* [THE TASK]
Return all of the data exactly as given.

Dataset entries
━━━━━━━━━━━━━━━━━━━━━━━━━━━━━━
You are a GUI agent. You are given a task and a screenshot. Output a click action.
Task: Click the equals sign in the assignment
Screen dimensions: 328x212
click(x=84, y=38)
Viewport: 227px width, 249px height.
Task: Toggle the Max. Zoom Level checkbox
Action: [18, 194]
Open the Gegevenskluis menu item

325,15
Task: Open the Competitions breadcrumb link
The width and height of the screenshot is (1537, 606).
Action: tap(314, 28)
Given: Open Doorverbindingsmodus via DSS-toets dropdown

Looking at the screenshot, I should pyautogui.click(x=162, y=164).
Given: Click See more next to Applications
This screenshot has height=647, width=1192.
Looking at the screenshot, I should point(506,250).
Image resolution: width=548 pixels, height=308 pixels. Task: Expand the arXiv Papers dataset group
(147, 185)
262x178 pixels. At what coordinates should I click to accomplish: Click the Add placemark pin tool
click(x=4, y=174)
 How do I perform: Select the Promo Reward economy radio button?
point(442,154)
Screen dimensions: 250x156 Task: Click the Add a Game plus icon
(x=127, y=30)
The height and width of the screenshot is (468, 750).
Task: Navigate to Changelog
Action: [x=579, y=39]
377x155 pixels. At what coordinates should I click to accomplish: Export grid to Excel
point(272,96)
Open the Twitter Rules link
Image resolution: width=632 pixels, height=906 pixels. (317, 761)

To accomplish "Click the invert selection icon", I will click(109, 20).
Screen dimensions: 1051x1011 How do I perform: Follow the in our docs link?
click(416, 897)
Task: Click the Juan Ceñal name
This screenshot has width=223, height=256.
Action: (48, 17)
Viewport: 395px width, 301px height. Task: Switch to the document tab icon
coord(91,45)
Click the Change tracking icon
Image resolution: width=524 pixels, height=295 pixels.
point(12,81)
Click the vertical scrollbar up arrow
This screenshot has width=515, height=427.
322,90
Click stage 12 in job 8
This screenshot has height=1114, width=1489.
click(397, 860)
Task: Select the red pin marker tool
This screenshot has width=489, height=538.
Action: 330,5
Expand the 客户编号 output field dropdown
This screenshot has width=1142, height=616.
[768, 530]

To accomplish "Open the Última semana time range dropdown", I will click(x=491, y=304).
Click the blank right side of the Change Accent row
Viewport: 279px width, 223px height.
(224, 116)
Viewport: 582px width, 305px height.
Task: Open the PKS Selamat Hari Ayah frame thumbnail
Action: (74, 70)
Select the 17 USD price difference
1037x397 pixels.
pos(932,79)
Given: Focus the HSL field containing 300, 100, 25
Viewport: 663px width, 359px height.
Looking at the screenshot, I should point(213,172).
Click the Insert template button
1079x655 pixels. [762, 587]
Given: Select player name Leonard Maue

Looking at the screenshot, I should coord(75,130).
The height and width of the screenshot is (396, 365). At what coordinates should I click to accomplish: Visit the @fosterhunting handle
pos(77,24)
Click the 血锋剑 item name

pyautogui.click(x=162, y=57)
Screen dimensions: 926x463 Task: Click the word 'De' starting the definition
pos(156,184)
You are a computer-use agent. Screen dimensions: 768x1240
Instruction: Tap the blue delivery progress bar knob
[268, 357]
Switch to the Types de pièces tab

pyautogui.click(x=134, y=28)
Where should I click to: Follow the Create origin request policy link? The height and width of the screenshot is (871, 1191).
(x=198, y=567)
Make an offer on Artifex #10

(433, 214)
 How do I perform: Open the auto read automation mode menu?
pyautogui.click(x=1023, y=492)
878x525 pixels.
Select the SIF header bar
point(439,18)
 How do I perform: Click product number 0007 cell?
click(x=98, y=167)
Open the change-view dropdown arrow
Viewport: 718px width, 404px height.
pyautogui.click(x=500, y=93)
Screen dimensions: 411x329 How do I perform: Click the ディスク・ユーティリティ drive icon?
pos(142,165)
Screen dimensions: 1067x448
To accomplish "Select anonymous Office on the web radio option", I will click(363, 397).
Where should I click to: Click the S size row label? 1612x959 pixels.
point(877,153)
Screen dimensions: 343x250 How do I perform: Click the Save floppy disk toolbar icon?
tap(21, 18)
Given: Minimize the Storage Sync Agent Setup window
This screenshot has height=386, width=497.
━━━━━━━━━━━━━━━━━━━━━━━━━━━━━━
* [PROBLEM SOLUTION]
You are a GUI agent. You are given a task and a screenshot. Output a click action.
Task: Click the equals sign in the assignment
Screen dimensions: 328x212
click(x=84, y=38)
Viewport: 227px width, 249px height.
Task: Toggle the Max. Zoom Level checkbox
Action: [18, 194]
Open the Gegevenskluis menu item

325,15
Task: Open the Competitions breadcrumb link
The width and height of the screenshot is (1537, 606).
Action: tap(314, 28)
Given: Open Doorverbindingsmodus via DSS-toets dropdown

Looking at the screenshot, I should pyautogui.click(x=162, y=164).
Given: Click See more next to Applications
This screenshot has height=647, width=1192.
Looking at the screenshot, I should point(506,250).
Image resolution: width=548 pixels, height=308 pixels. Task: Expand the arXiv Papers dataset group
(147, 185)
262x178 pixels. At what coordinates should I click to accomplish: Click the Add placemark pin tool
click(x=4, y=174)
 How do I perform: Select the Promo Reward economy radio button?
point(442,154)
Screen dimensions: 250x156 Task: Click the Add a Game plus icon
(x=127, y=30)
The height and width of the screenshot is (468, 750).
Task: Navigate to Changelog
Action: [x=579, y=39]
377x155 pixels. At what coordinates should I click to accomplish: Export grid to Excel
point(272,96)
Open the Twitter Rules link
Image resolution: width=632 pixels, height=906 pixels. (317, 761)

To accomplish "Click the invert selection icon", I will click(109, 20).
Screen dimensions: 1051x1011 How do I perform: Follow the in our docs link?
click(416, 897)
Task: Click the Juan Ceñal name
This screenshot has width=223, height=256.
Action: (48, 17)
Viewport: 395px width, 301px height. Task: Switch to the document tab icon
coord(91,45)
Click the Change tracking icon
Image resolution: width=524 pixels, height=295 pixels.
point(12,81)
Click the vertical scrollbar up arrow
This screenshot has width=515, height=427.
322,90
Click stage 12 in job 8
This screenshot has height=1114, width=1489.
click(397, 860)
Task: Select the red pin marker tool
This screenshot has width=489, height=538.
Action: 330,5
Expand the 客户编号 output field dropdown
This screenshot has width=1142, height=616.
[768, 530]

To accomplish "Open the Última semana time range dropdown", I will click(x=491, y=304).
Click the blank right side of the Change Accent row
Viewport: 279px width, 223px height.
(224, 116)
Viewport: 582px width, 305px height.
Task: Open the PKS Selamat Hari Ayah frame thumbnail
Action: (74, 70)
Select the 17 USD price difference
1037x397 pixels.
pos(932,79)
Given: Focus the HSL field containing 300, 100, 25
Viewport: 663px width, 359px height.
Looking at the screenshot, I should point(213,172).
Click the Insert template button
1079x655 pixels. [762, 587]
Given: Select player name Leonard Maue

Looking at the screenshot, I should coord(75,130).
The height and width of the screenshot is (396, 365). At what coordinates should I click to accomplish: Visit the @fosterhunting handle
pos(77,24)
Click the 血锋剑 item name

pyautogui.click(x=162, y=57)
Screen dimensions: 926x463 Task: Click the word 'De' starting the definition
pos(156,184)
You are a computer-use agent. Screen dimensions: 768x1240
Instruction: Tap the blue delivery progress bar knob
[268, 357]
Switch to the Types de pièces tab

pyautogui.click(x=134, y=28)
Where should I click to: Follow the Create origin request policy link? The height and width of the screenshot is (871, 1191).
(x=198, y=567)
Make an offer on Artifex #10

(433, 214)
 How do I perform: Open the auto read automation mode menu?
pyautogui.click(x=1023, y=492)
878x525 pixels.
Select the SIF header bar
point(439,18)
 How do I perform: Click product number 0007 cell?
click(x=98, y=167)
Open the change-view dropdown arrow
Viewport: 718px width, 404px height.
pyautogui.click(x=500, y=93)
Screen dimensions: 411x329 How do I perform: Click the ディスク・ユーティリティ drive icon?
pos(142,165)
Screen dimensions: 1067x448
To accomplish "Select anonymous Office on the web radio option", I will click(363, 397).
Where should I click to: Click the S size row label? 1612x959 pixels.
point(877,153)
Screen dimensions: 343x250 How do I perform: Click the Save floppy disk toolbar icon?
tap(21, 18)
Given: Minimize the Storage Sync Agent Setup window
This screenshot has height=386, width=497.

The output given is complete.